Hello,
Short answer: http://hgdownload.soe.ucsc.edu/goldenPath/mm10/bigZips/genes/mm10.refGene.gtf.gz
Long answer:
Due to the way the Table Browser forms queries, the Table Browser GTF output repeats the gene_id and transcript_id fields as such:
chr1 mm9_refFlat stop_codon 3206103 3206105 0.000000 - . gene_id "Xkr4"; transcript_id "Xkr4";
This is why we denote that output as "GTF (limited)". We have a wiki page for how to accomplish this properly (http://genomewiki.ucsc.edu/index.php/Genes_in_gtf_or_gff_format) which comes down to using a separate utility for the conversion. Another reason this may have been confusing, is you did not see the same reFlat table available on the Table Browser. This is because in mm10/hg19/hg38, NCBI started releasing coordinates along with their annotation sequences. This means that to get the equivalent of your selection for mm10, you would use the following:
Assembly: mm9
Group: Gene and Gene prediction tracks;
Track: NCBI RefSeq;
Table: UCSC RefSeq (refGene)
Output format: GTF (limited)
Like refFlat, these are our own alignments of the NCBI sequences. However, due to the limited output you will not have the gene name (included in refFlat) unless you follow the wiki conversion.
We also have begun to offer these proper GTF files in our downloads directory. Here it is for mm10: http://hgdownload.soe.ucsc.edu/goldenPath/mm10/bigZips/genes/
The equivalent you will want to use will be http://hgdownload.soe.ucsc.edu/goldenPath/mm10/bigZips/genes/mm10.refGene.gtf.gz
If you have further questions, you can reach us at genome@soe.ucsc.edu. It may take us a little longer to answer questions on biostars.
Hi Luis, What about the human? Can you share the gtf link for hg19 and hg38?

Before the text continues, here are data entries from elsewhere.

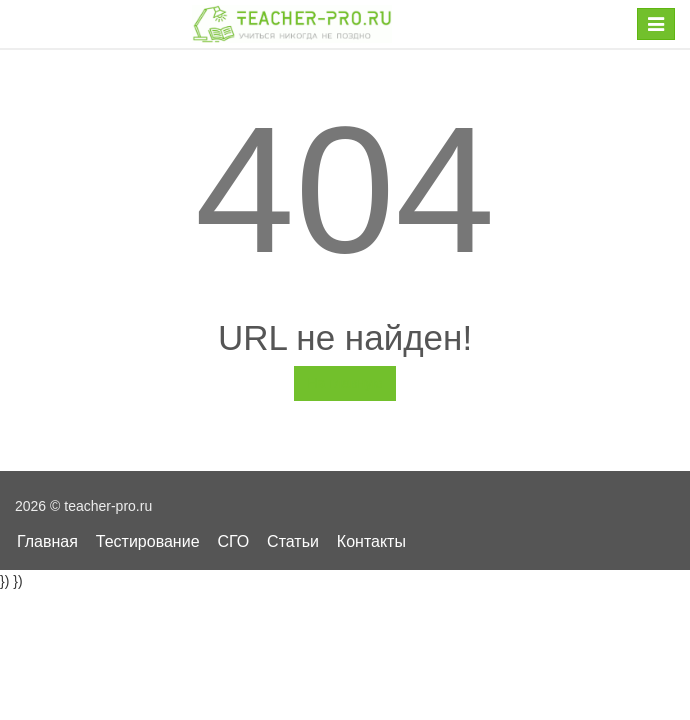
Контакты (371, 541)
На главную (344, 383)
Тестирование (148, 541)
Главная (47, 541)
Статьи (293, 541)
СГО (233, 541)
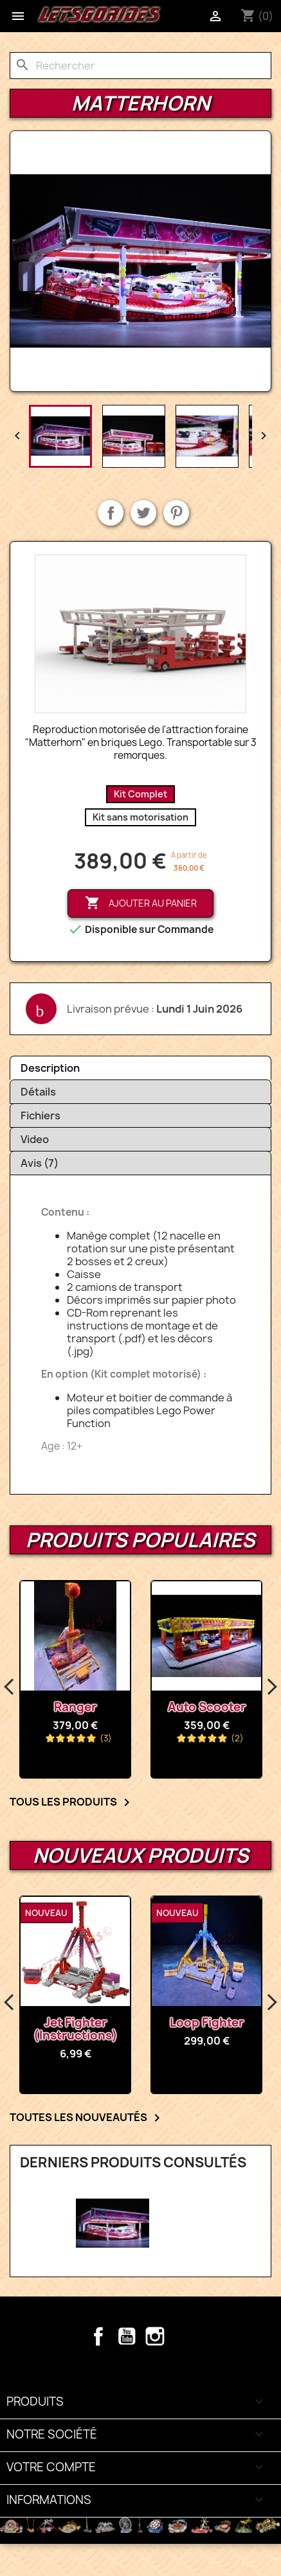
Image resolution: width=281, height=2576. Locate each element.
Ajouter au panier (141, 903)
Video (35, 1139)
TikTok (183, 2336)
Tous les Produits (72, 1802)
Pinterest (176, 513)
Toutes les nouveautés (87, 2118)
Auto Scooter (207, 1707)
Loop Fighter (207, 2022)
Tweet (143, 513)
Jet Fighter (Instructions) (75, 2028)
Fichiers (40, 1115)
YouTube (127, 2336)
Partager (110, 513)
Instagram (155, 2336)
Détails (38, 1092)
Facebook (98, 2336)
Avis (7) (40, 1163)
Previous (9, 1687)
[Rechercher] (140, 65)
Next (271, 1687)
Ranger (75, 1707)
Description (50, 1068)
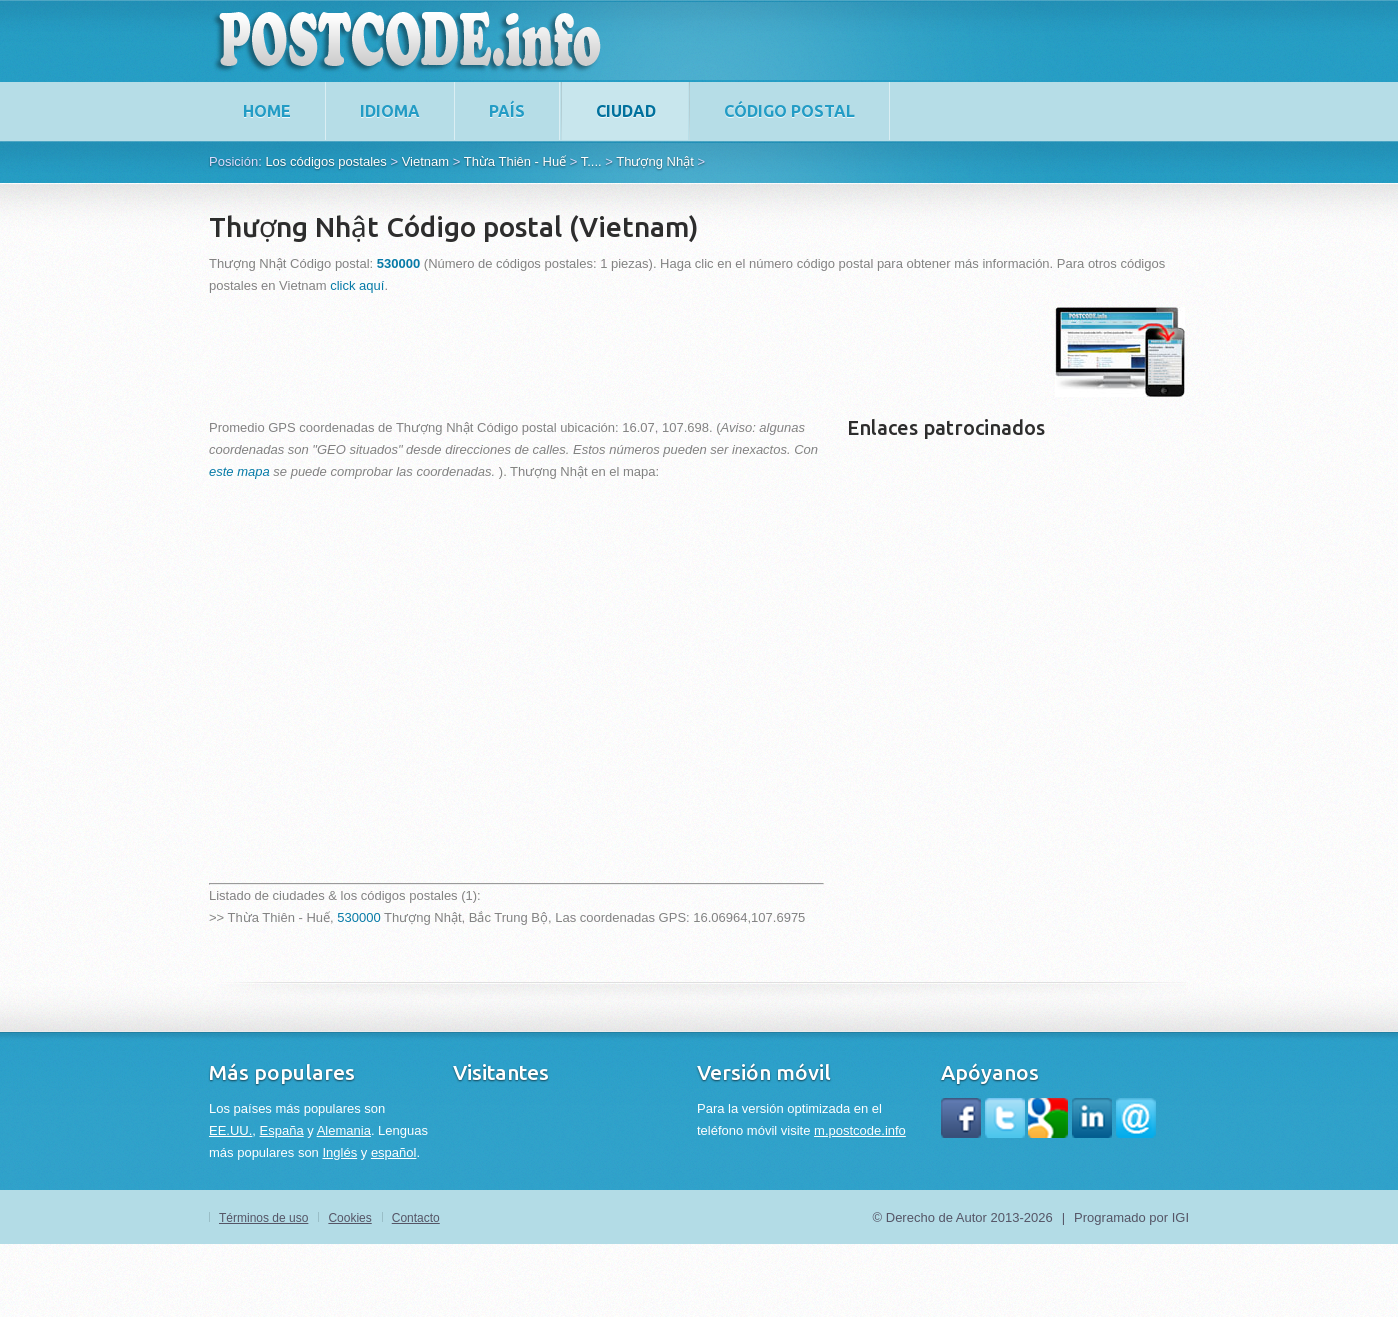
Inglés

Yes, we are still in the process of making them available for all of our assemblies.
hg38 GTFs: http://hgdownload.soe.ucsc.edu/goldenPath/hg38/bigZips/genes/
hg19 GTFs: http://hgdownload.soe.ucsc.edu/goldenPath/hg19/bigZips/genes/
And what's the difference between refGene and ncbiRefSeq gtf?
The difference is the dataset they were sourced from. You can read about these different tracks in the description page (http://genome.ucsc.edu/cgi-bin/hgTrackUi?db=hg38&g=refSeqComposite).
ncbiRefSeq - RefSeq All – all curated and predicted annotations provided by RefSeq.
refGene - UCSC RefSeq – annotations generated from UCSC's realignment of RNAs with NM and NR accessions to the human genome. This track was previously known as the "RefSeq Genes" track.
Essentially ncbiRefSeq contains all transcripts including predicted. For refGene we pull out only the NM_* and NR_* sequences (mRNA and RNA) and we align them ourselves to the genome using BLAT. See this for NCBI prefixes (https://www.ncbi.nlm.nih.gov/books/NBK21091/table/ch18.T.refseq_accession_numbers_and_mole/?report=objectonly). Removing these computationally predicted transcripts cuts the table nearly in half. hg38 refGene has 82,864 items and ncbiRefSeq has 166,923 items. You may also find this similar question helpful: A: RefGene: how to find the starts and ends of genes?